Humans are destructive by nature. Agent Smith wasn't far off in his assessment of humans in the Matrix. We consume and destroy. I don't think it's very arguable that the planet as a whole would be better off with far fewer humans, and even better with none at all.

For the record, mother nature has driven far more species extinct than we ever will, unless we get to a nuclear winter scenario.

I just really doubt climate change is the nuclear winter.
 
Well, humans moving into ecosystems have been driving species extinct presumably since we developed civilization. Thousands of years maybe? Climate change has been affecting species extinction over what time frame? 50 years? They are tangentially-related but not inextricably linked to our effect on other species. Let's just say it's (climate change) a factor currently, among the many other factors that we affect that can drive species extinct. Such as feral housecats which have driven dozens of bird species extinct over the last 100 years alone, and that problem is almost entirely anthropogenic in nature.

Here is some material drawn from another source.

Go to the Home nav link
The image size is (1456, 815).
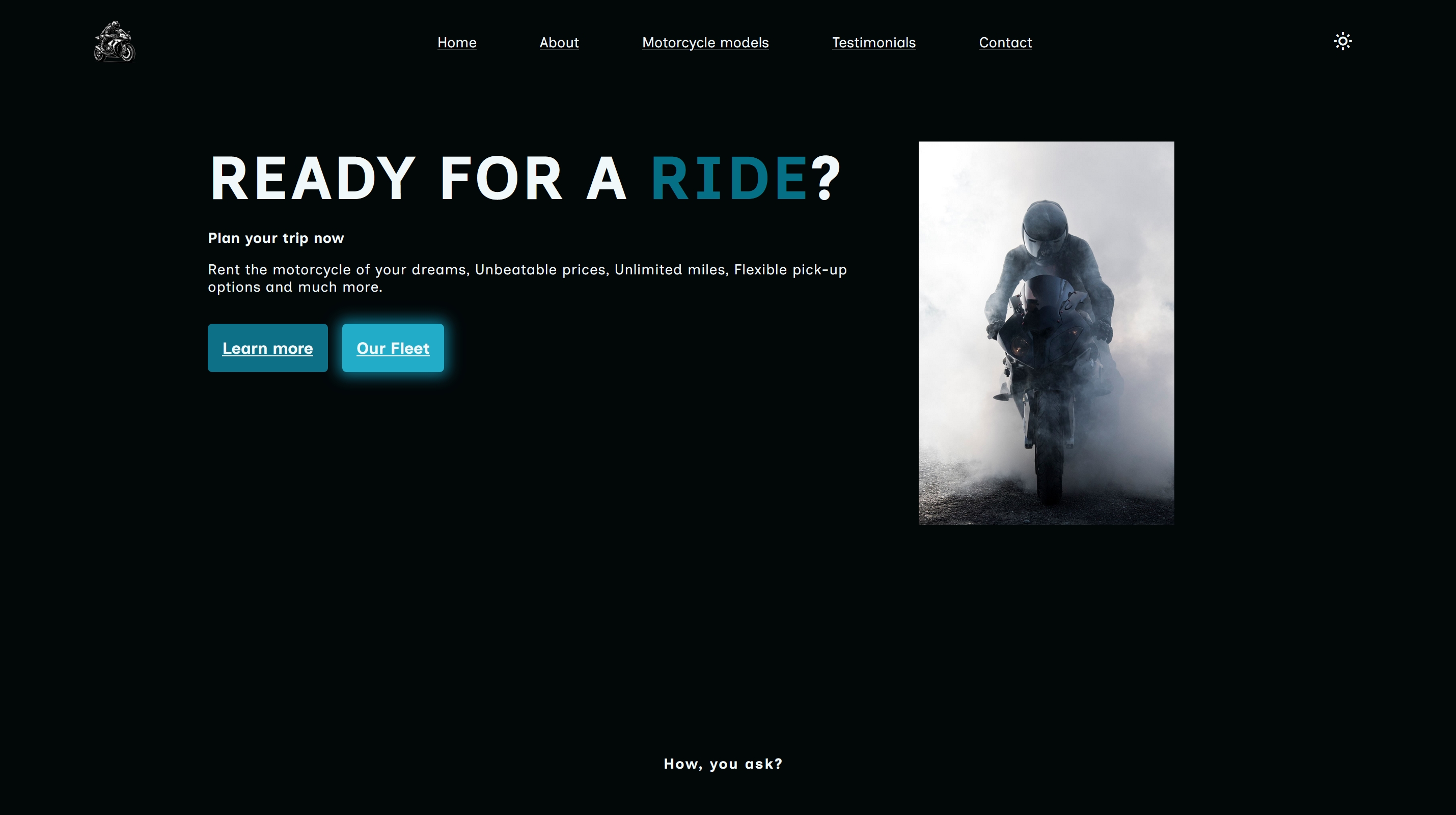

Humans are destructive by nature. Agent Smith wasn't far off in his assessment of humans in the Matrix. We consume and destroy. I don't think it's very arguable that the planet as a whole would be better off with far fewer humans, and even better with none at all.

For the record, mother nature has driven far more species extinct than we ever will, unless we get to a nuclear winter scenario.

I just really doubt climate change is the nuclear winter.
I recommend Ellis’ book Anthropocene: a very short introduction. It’s excellent, and would definitely iron out some of your clunky distinctions. Humans have indeed massively accelerated in their impact of the Earth System in the last 70 years—and, yes, humans have been driving ecosystemic changes for much longer than that. But leaving Holocene conditions is a significant moment in that story. And there are mannnnnnny reasons to suspect nonlinear changes in the Earth system now that we have.


Let me put it to you this way (I think I can say this frankly, since you and I have a rapport): I can tell by the way that you’re framing your rationale that you would benefit by looking further into the science. From my seat, your doubts sound precisely like a psychological defense strategy (it isn’t an uncommon one, fwiw).


Human-induced climate change doesn’t need to become the “nuclear winter”.... whatever that means..... but it could, in fact, be as bad as a nuclear winter (something that can cause massive crop shortages for 2-5 years and cause serious ****ing problems). There’s no doubting the serious probabilities of that when you study the science.